Problem to work on: Rewrite the entries starting with the line containing "Describe the element at coordinates (649, 639)" and going on through the line containing "pyautogui.click(x=147, y=613)", changing "document" to "page" and leaving everything else as it is.

(Word and element location entries)
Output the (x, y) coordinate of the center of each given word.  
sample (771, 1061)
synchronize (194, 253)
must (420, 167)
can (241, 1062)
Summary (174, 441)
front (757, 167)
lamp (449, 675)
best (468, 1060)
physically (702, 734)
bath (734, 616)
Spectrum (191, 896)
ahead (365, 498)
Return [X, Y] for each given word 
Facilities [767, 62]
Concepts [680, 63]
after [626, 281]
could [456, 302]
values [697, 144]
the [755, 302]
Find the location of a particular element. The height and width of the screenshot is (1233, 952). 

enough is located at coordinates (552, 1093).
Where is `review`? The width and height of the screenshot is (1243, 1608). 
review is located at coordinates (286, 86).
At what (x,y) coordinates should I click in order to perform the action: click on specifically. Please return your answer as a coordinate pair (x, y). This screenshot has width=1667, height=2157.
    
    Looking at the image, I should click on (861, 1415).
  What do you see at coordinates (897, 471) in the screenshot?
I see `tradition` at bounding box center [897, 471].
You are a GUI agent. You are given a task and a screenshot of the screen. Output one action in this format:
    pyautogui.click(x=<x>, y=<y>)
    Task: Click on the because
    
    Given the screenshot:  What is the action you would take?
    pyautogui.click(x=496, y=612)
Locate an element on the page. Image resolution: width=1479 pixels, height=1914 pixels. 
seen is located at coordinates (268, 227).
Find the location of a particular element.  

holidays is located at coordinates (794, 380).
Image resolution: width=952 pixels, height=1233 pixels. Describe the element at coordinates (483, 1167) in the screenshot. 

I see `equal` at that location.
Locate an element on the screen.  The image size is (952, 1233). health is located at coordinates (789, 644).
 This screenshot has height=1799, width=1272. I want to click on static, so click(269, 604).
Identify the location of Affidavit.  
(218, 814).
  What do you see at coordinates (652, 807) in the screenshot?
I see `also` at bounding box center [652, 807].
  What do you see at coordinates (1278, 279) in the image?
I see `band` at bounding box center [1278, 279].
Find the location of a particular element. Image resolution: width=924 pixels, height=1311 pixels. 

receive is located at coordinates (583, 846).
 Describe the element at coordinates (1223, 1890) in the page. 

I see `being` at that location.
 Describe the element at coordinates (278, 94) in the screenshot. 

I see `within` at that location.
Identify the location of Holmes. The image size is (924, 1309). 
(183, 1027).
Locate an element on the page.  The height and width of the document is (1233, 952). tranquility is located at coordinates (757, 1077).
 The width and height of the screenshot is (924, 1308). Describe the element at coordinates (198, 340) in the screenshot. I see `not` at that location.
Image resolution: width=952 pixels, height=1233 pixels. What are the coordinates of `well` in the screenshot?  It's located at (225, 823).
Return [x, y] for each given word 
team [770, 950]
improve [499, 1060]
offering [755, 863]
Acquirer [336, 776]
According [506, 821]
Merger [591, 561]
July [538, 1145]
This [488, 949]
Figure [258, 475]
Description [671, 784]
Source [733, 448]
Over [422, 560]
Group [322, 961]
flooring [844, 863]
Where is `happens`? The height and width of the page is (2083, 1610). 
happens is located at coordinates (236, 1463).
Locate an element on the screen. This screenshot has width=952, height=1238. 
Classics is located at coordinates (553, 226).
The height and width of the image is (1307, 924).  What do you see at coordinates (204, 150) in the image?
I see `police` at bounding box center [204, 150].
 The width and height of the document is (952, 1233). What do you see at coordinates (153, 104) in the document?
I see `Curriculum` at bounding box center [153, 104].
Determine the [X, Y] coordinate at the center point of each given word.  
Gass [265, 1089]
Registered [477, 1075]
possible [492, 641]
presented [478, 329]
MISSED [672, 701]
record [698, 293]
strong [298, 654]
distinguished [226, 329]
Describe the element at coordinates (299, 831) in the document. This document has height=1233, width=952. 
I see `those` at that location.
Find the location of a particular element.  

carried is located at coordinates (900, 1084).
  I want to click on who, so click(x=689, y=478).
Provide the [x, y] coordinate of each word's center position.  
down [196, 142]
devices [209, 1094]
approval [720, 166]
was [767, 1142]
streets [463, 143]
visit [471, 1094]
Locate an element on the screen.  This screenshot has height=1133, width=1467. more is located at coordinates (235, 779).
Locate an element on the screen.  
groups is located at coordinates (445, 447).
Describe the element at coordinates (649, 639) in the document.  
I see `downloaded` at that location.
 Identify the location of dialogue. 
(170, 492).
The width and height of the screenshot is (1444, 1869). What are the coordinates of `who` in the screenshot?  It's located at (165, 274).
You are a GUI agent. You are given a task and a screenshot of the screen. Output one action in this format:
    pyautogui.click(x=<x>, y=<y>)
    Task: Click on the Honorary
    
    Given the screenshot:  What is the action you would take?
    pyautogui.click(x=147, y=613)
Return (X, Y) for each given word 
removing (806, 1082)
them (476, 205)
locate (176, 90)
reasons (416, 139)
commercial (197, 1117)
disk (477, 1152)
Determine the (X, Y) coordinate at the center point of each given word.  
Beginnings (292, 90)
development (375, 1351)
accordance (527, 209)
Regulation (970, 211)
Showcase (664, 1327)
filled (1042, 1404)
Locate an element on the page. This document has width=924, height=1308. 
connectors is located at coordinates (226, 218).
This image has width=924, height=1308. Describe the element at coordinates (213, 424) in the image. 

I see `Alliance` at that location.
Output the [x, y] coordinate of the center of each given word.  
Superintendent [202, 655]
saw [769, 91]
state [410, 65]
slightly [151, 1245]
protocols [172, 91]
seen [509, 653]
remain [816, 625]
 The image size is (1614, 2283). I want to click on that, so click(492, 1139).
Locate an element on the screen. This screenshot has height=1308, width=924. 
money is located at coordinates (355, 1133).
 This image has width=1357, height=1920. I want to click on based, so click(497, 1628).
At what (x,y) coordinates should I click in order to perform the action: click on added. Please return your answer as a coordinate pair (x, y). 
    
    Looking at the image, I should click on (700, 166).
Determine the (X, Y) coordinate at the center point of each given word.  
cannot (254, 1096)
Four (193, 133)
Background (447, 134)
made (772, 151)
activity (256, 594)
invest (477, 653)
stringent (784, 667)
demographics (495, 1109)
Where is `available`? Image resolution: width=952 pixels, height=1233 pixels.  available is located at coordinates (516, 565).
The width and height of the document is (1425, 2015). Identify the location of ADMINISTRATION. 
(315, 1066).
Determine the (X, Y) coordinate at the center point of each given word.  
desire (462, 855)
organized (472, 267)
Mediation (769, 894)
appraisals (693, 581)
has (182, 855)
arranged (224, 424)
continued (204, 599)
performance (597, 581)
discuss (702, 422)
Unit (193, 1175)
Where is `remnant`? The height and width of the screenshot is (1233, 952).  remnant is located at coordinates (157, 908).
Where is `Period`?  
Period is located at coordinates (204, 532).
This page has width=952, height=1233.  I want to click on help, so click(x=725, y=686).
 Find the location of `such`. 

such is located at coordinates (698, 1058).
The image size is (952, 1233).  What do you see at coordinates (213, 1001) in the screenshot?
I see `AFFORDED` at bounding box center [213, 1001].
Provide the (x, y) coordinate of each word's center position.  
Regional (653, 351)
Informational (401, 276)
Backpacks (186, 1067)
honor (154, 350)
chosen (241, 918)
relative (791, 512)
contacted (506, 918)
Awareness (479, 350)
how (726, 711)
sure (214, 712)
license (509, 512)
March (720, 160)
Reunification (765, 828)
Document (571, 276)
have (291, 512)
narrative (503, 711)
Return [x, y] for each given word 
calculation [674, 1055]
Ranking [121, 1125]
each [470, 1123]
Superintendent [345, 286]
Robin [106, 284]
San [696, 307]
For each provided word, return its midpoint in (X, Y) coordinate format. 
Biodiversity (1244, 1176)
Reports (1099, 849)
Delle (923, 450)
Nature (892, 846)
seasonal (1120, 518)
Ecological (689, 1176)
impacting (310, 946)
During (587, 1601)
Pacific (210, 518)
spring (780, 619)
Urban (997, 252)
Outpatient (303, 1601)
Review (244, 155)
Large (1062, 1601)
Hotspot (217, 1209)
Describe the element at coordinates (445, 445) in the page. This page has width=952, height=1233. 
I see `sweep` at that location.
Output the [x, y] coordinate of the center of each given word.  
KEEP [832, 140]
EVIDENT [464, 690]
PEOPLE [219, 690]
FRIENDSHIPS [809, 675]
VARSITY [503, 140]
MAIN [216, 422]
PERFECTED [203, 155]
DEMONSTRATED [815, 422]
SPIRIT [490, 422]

Solution:
Describe the element at coordinates (649, 639) in the page.  
I see `downloaded` at that location.
 Identify the location of dialogue. 
(170, 492).
The width and height of the screenshot is (1444, 1869). What are the coordinates of `who` in the screenshot?  It's located at (165, 274).
You are a GUI agent. You are given a task and a screenshot of the screen. Output one action in this format:
    pyautogui.click(x=<x>, y=<y>)
    Task: Click on the Honorary
    
    Given the screenshot:  What is the action you would take?
    pyautogui.click(x=147, y=613)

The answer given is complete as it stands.